Some Observations on the Polling in Alabama

Alabama’s citizens will head to the polls to vote in the most competitive Senate election that state has seen for decades.  Democrat Doug Jones is trying to wrest the state into his party’s column while Republicans rally behind Roy Moore.  Most anyone reading this blog knows about the issues in this race, so I’m going to focus solely on the polls as archived at RealClearPolitics.  Since RCP does not publish data on polling methods, I examined the individual reports for each poll and, when the method used was unclear, contacted the polling agencies directly.

Polling results in this race have shown little convergence as we approach election day.  The Republican dominance in Alabama’s elections has meant that few national polling agencies have paid much attention to the state over the recent elections.  As a result, few national polling organizations have much experience surveying Alabama’s voters.  That has changed a bit as the election achieved national prominence, but still the vast majority of Alabama polls come from organizations will limited track records.  Over at FiveThirtyEight, Harry Enten observes that “Alabama polls have been volatile, this is an off-cycle special election with difficult-to-predict turnout, and there haven’t been many top-quality pollsters surveying the Alabama race.”

“Top-quality” pollsters rely on live interviewers making calls to both landline phones and cell phones.  FiveThirtyEight adds the additional criterion that the polling agency be involved with national organizations like the American Association for Public Opinion Research.  I will limit my analysis to just whether calls were made to a sample of cell phone owners.  As it turns out, this factor alone has a profound effect on a poll’s estimated margin between the candidates.

Here is a list of the available polls based on their method of interview.

Only one poll among those that included interviews with respondents via cell phone shows a lead for Moore; in contrast, only one of the landline-only polls puts Jones ahead.  The “swing” is quite substantial, about an eight-point differential based on the method used.

This difference arises from the much higher usage of cell phones by younger respondents who prefer Jones in most polls.  For instance, in today’s poll from Fox News likely voters under 45 year of age preferred Jones 59% to 28%, while voters above that age preferred Jones by only a one point margin, 45% to 44%.

I also modeled the difference in support between Jones and Moore using my standard predictors, time left before the election, and dummy variables for polling methods.  I also added a dummy which is coded one beginning on November 9th when the story about Moore’s alleged molestation of young girls was released in the Washington Post.  The variable measuring proximity to the election proved statistically insignificant, leaving just three dummies, whether the pollster made calls to cell phones, whether live interviewers were used, and whether the story had broken in the Post.

In polls taken before the publication of the molestation story, Jones trailed Moore by an average of eleven points.  Since then Jones has seen an average gain of six points, not enough on its own to return the race to even.  However polls that interviewed respondents via cell phones show a slightly larger difference of nearly seven points in Jones’s favor.  Taken together, these results suggest that Jones has averaged a 1-2 percent lead in polls taken since the Washington Post story that included calls to cell-phone users. (Update: Jones’s margin of victory over Moore was 1.5 percent statewide, right in line with this prediction.)

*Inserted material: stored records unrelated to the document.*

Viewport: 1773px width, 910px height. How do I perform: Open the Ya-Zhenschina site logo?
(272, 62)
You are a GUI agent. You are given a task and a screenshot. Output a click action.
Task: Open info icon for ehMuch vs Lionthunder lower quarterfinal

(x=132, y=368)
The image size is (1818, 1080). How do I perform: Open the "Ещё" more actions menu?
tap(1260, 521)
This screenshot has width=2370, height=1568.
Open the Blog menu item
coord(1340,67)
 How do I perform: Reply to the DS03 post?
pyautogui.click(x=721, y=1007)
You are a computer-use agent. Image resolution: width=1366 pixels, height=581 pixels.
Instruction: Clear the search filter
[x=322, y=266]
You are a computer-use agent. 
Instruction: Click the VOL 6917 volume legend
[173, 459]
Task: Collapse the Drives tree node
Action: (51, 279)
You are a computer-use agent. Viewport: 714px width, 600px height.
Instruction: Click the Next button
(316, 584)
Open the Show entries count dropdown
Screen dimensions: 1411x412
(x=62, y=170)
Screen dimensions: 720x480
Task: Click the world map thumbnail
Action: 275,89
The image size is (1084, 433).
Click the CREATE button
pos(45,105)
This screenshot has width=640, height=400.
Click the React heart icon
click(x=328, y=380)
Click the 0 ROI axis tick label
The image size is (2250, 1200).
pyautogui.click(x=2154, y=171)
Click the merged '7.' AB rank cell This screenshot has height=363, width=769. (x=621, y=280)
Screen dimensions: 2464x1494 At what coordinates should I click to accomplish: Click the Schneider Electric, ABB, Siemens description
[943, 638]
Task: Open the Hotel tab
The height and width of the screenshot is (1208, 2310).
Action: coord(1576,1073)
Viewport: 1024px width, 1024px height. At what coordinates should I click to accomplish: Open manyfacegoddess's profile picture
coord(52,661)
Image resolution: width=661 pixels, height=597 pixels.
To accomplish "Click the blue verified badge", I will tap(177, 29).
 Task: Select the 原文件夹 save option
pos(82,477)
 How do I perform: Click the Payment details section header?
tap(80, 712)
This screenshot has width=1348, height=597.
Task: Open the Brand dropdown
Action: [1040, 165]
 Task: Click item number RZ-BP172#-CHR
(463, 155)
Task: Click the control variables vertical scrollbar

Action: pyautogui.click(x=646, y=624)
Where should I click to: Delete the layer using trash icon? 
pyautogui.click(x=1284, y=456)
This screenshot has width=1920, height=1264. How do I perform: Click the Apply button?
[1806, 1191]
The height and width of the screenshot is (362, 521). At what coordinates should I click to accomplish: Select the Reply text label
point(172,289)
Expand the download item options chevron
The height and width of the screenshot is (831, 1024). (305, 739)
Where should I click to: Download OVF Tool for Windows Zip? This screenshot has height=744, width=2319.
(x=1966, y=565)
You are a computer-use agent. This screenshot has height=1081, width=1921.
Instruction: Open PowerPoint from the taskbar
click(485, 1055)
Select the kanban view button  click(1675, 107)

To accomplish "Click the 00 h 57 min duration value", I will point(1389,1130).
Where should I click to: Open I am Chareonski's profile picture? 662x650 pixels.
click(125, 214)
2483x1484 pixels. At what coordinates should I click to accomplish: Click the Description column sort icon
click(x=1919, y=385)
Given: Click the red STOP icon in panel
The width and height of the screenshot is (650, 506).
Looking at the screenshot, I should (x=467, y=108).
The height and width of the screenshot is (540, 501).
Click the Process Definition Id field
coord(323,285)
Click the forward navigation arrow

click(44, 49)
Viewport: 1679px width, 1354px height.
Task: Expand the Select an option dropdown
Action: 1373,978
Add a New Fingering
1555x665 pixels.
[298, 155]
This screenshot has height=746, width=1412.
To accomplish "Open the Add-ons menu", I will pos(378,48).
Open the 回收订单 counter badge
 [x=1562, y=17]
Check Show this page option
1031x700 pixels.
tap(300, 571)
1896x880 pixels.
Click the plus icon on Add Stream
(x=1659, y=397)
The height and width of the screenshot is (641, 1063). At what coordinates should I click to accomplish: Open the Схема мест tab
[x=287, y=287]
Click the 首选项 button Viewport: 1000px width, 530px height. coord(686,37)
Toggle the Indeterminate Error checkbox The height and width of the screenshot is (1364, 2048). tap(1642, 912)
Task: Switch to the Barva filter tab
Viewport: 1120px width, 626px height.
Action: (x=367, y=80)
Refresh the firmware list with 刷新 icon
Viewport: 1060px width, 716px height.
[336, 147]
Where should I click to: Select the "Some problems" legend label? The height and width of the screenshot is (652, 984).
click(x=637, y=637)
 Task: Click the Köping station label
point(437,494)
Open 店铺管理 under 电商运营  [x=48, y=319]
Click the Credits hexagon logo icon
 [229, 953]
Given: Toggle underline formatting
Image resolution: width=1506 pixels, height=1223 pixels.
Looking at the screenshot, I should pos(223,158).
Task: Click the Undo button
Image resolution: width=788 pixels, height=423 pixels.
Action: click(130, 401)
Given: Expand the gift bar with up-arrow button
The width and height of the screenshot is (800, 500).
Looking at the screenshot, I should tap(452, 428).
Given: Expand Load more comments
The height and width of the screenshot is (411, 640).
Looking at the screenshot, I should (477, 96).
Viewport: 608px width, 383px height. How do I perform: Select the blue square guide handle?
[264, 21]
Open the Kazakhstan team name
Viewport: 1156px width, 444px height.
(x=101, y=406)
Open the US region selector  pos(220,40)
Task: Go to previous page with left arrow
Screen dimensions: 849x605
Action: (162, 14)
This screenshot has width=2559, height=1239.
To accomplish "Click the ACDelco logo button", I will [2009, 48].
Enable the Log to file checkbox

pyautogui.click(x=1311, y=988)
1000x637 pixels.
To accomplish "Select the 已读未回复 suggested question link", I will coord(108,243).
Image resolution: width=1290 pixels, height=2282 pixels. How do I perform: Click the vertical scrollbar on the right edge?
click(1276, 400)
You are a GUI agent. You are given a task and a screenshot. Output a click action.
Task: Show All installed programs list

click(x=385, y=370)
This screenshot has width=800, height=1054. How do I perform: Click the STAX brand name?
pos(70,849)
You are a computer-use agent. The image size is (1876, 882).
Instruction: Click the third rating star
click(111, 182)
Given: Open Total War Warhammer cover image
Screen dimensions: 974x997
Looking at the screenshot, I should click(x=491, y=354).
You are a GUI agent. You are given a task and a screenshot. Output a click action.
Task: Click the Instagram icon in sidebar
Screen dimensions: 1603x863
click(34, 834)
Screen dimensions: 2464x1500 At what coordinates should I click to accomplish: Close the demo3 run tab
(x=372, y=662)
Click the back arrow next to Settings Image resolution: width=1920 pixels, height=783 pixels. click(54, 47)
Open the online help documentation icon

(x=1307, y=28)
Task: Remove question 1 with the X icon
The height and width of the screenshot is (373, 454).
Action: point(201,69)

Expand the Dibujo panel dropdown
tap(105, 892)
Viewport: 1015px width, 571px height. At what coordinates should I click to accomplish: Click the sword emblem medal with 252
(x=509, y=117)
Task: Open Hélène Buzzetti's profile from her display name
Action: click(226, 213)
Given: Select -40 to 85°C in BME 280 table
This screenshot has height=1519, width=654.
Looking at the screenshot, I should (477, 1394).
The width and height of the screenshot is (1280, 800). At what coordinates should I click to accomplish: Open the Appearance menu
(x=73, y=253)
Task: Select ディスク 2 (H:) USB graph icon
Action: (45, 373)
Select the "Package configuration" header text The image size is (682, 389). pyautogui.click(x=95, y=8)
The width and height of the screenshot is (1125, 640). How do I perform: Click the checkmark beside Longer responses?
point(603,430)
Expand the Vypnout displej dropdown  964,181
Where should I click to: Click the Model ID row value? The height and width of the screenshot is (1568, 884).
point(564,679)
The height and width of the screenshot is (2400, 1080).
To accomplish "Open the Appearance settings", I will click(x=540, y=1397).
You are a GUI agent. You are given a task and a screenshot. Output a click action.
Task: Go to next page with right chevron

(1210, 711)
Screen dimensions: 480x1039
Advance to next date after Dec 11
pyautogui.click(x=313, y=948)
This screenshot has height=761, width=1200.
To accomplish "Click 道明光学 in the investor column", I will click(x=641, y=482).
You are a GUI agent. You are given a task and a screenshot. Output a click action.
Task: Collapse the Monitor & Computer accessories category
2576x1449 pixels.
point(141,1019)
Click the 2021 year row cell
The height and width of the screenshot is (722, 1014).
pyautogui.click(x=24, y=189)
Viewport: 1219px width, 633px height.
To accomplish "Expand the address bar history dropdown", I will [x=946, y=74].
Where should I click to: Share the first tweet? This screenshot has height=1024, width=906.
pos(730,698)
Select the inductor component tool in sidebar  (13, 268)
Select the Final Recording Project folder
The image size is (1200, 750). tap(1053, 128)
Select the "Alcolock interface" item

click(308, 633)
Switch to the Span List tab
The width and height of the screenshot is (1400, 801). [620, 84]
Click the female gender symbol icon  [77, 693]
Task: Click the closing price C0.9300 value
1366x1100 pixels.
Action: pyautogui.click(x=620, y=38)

I also included a term for whether live interviewers were used.  Since all polls that include cell phone owners must use live interviewers by law, this remaining group represents organizations that polled only landline owners with human interviewers.  I find a small, though statistically insignificant (p<0.17) positive effect on Jones’s support from people surveyed by live interviewers.  It is hard to interpret what this effect might signify.  It could represent an unwillingness among Moore’s supporters to admit their intentions to a human interviewer but have no such hesitation when the interview is conducted by a robot.  If so, we might attribute some of the difference between cell phone and landline results to use of human interviewers in polls that include cell users.